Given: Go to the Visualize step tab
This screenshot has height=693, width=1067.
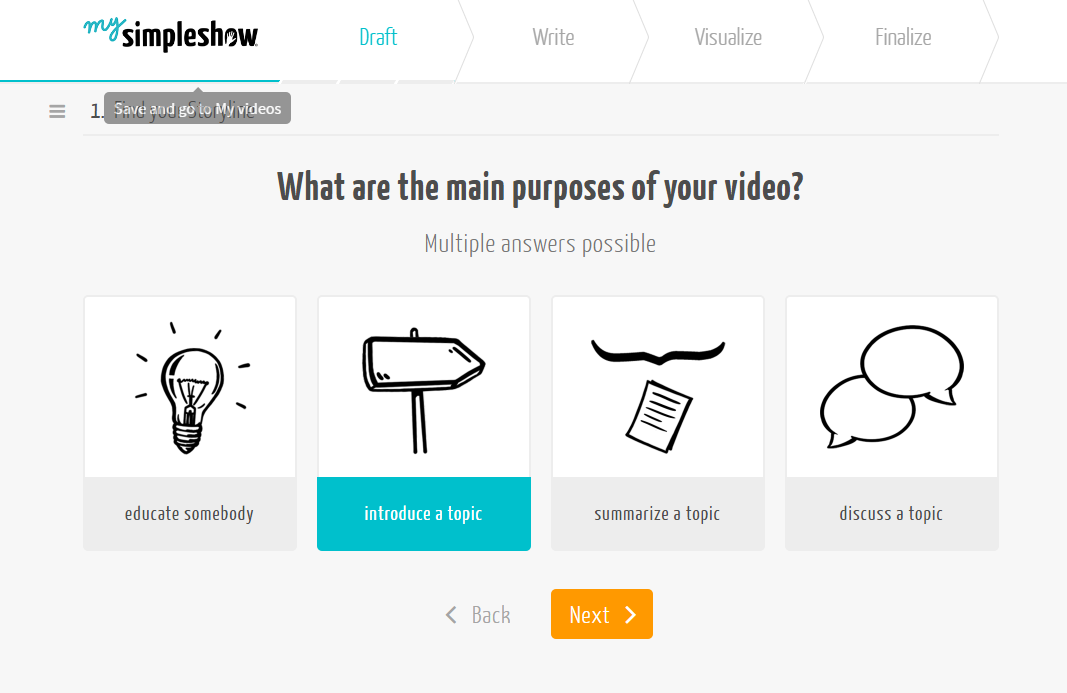Looking at the screenshot, I should point(728,37).
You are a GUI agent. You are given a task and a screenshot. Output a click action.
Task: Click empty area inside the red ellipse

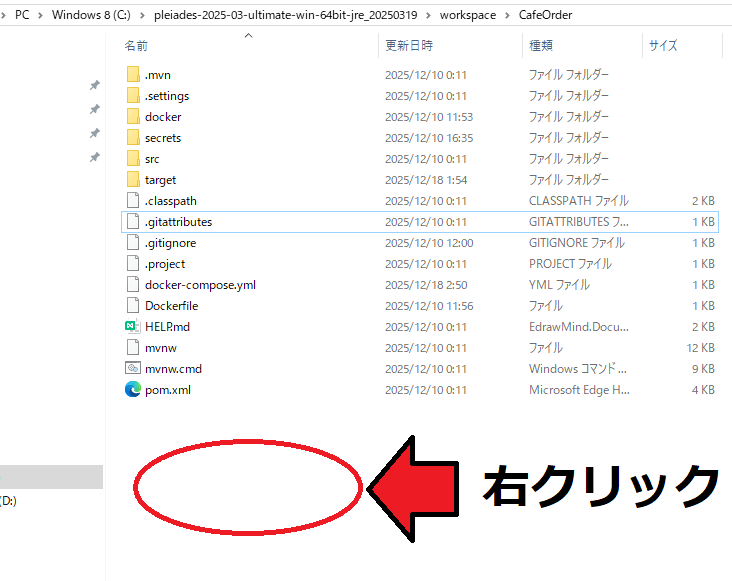[247, 488]
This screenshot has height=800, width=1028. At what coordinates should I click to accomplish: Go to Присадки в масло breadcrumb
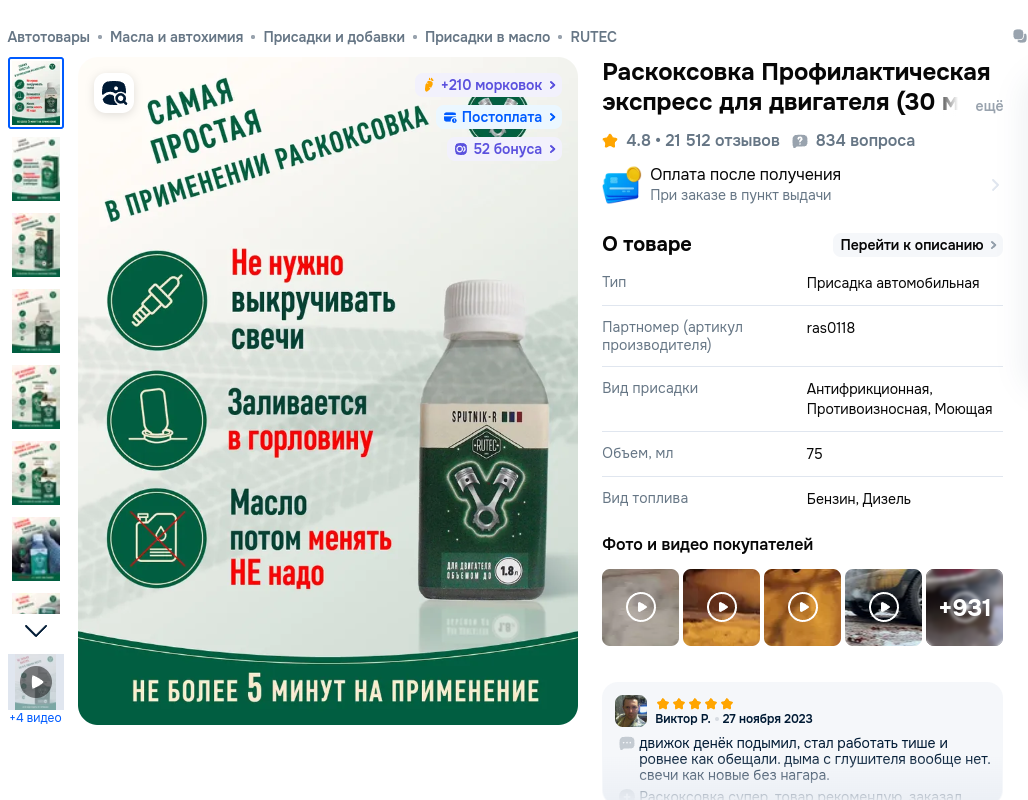pos(487,37)
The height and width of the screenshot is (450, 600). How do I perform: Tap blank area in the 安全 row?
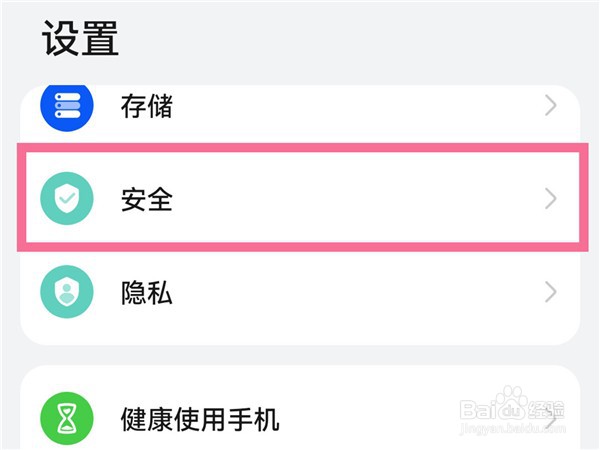(350, 199)
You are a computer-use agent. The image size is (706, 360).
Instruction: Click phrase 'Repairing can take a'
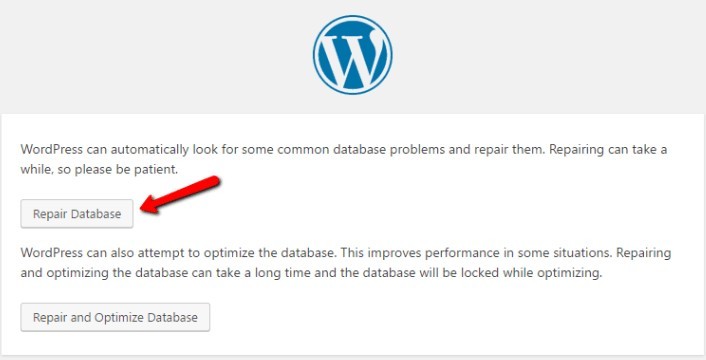coord(608,149)
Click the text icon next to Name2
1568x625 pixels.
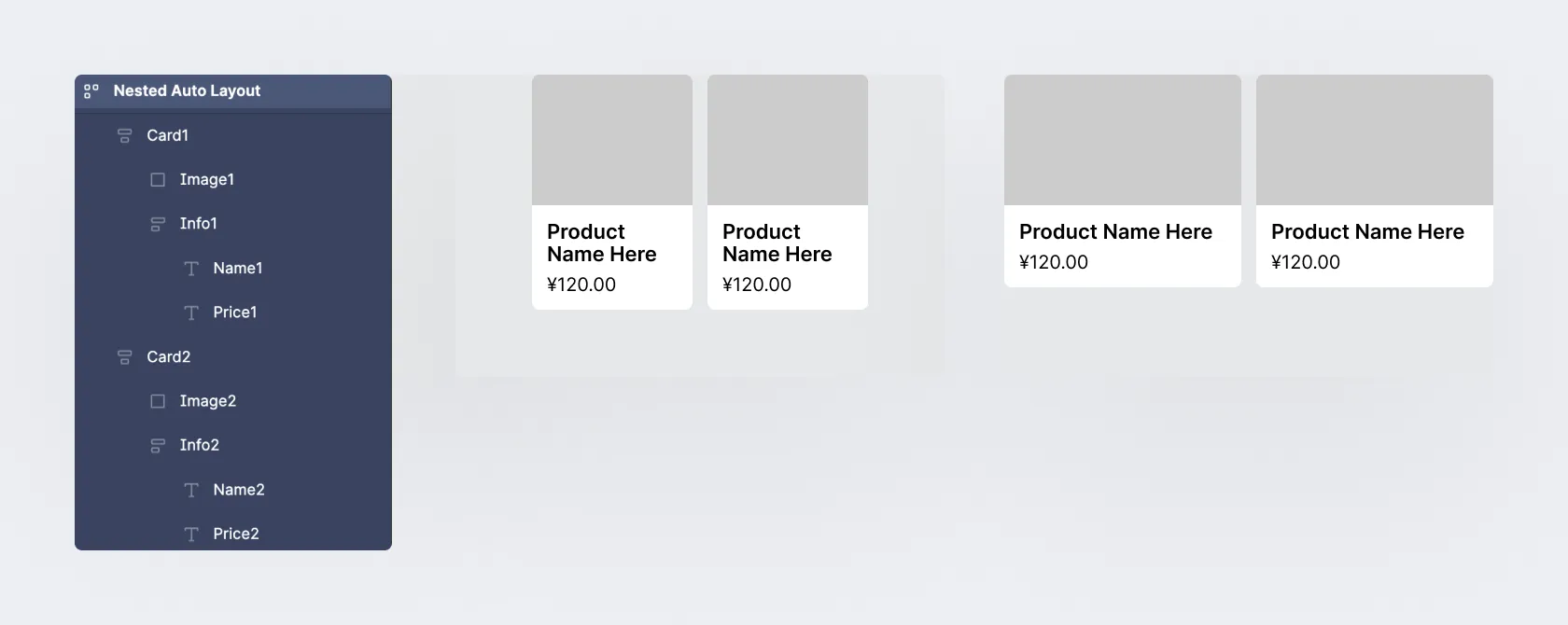[191, 490]
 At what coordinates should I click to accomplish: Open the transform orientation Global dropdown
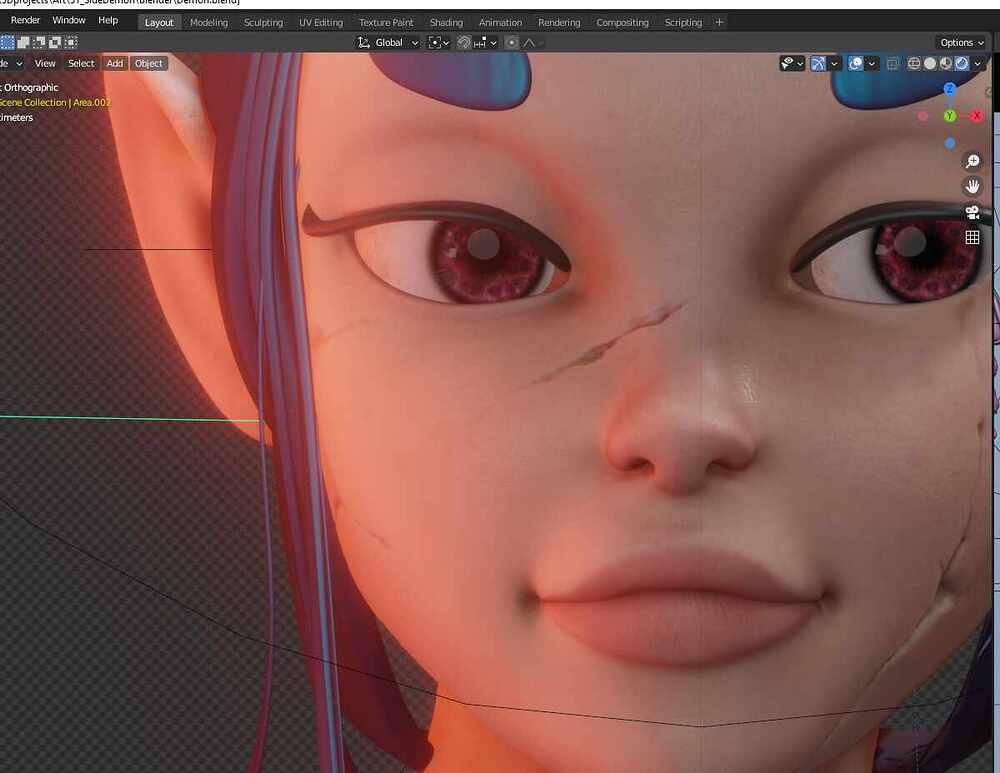(388, 42)
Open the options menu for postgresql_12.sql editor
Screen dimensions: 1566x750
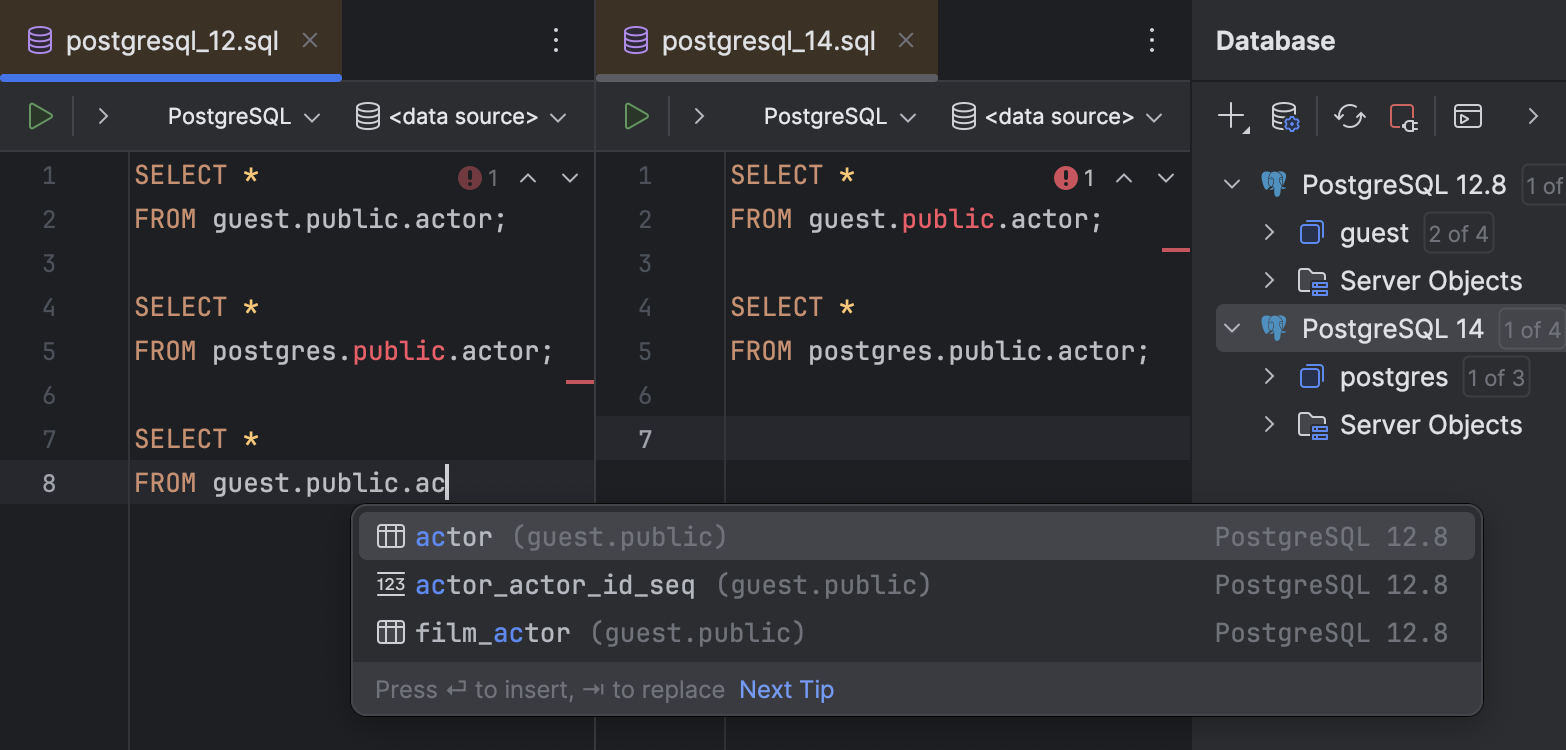(556, 40)
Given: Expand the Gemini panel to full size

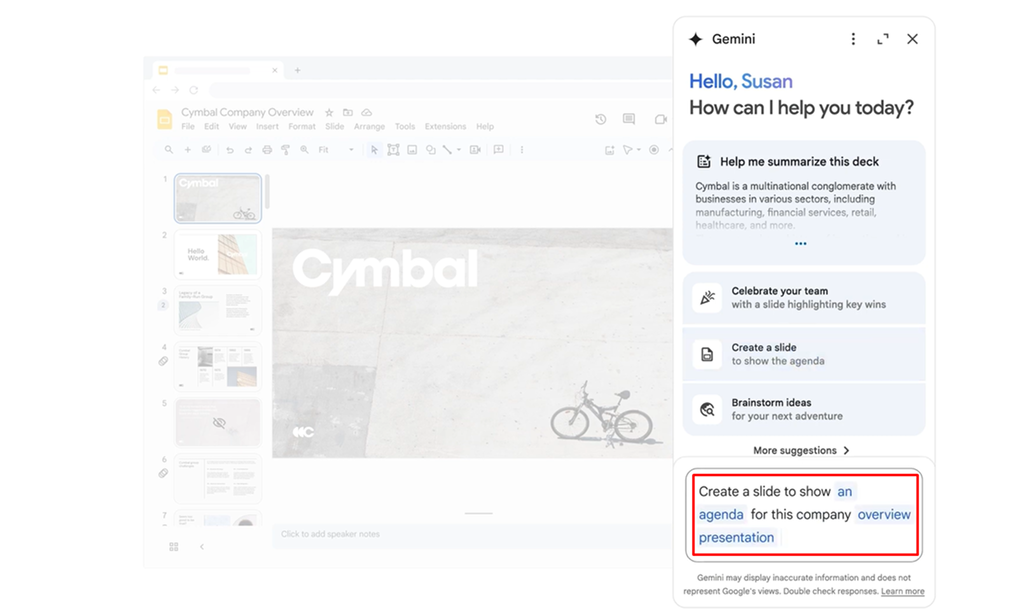Looking at the screenshot, I should point(882,39).
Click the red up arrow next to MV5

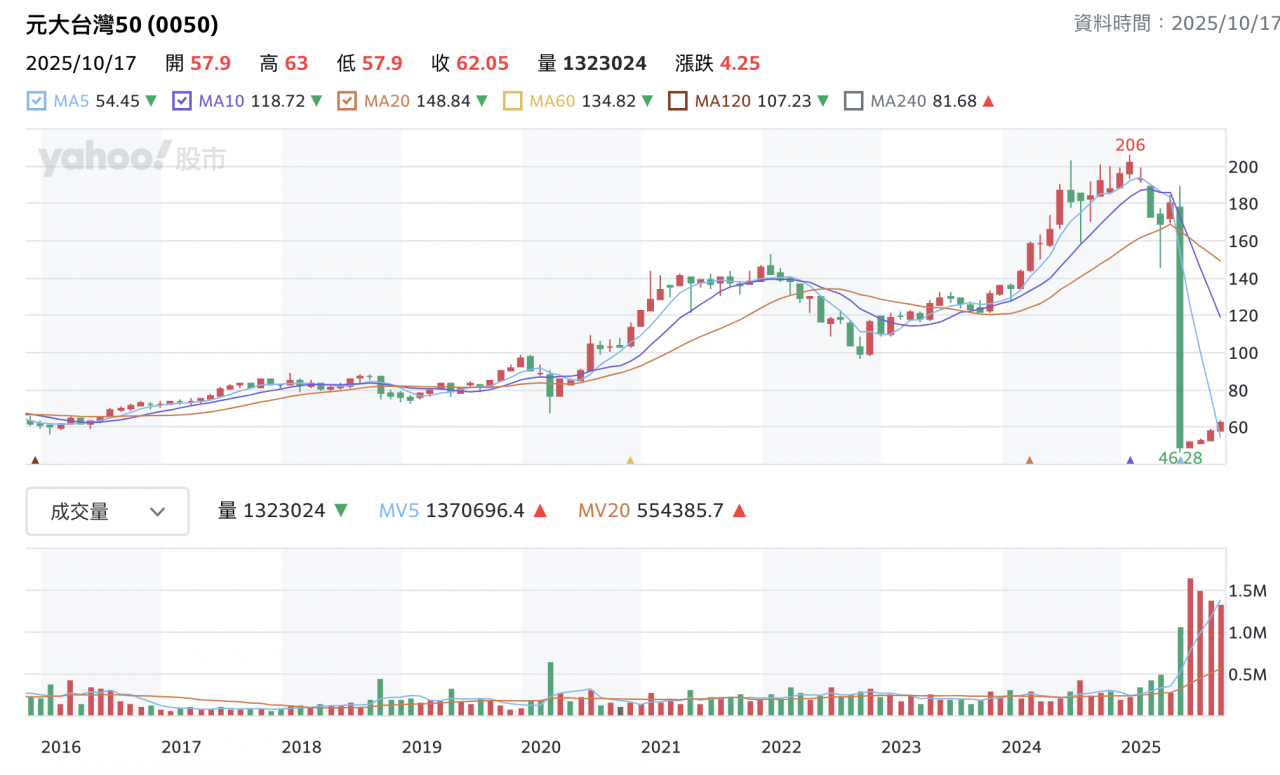[540, 511]
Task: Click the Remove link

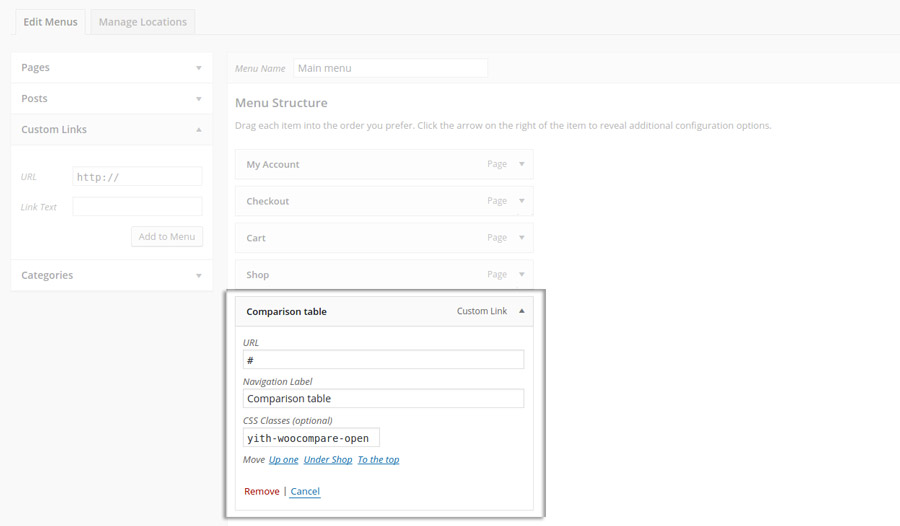Action: 262,491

==================================================

• Problem to work on
Write out every entry above exactly as it stands, minus the pictures.

• Solution for this exercise
Given: Go to the Visualize step tab
This screenshot has height=693, width=1067.
Looking at the screenshot, I should point(728,37).
You are a GUI agent. You are given a task and a screenshot. Output a click action.
Task: Click empty area inside the red ellipse

[247, 488]
This screenshot has height=800, width=1028. At what coordinates should I click to accomplish: Go to Присадки в масло breadcrumb
pos(487,37)
The height and width of the screenshot is (450, 600). How do I perform: Tap blank area in the 安全 row?
(350, 199)
You are a computer-use agent. The image size is (706, 360).
Instruction: Click phrase 'Repairing can take a'
coord(608,149)
Click the text icon next to Name2
1568x625 pixels.
[191, 490]
 At what coordinates should I click to accomplish: Open the transform orientation Global dropdown
(388, 42)
Open the options menu for postgresql_12.sql editor
Screen dimensions: 1566x750
(556, 40)
Given: Expand the Gemini panel to full size

Looking at the screenshot, I should point(882,39).
Click the red up arrow next to MV5

[540, 511]
Task: Click the Remove link

Action: 262,491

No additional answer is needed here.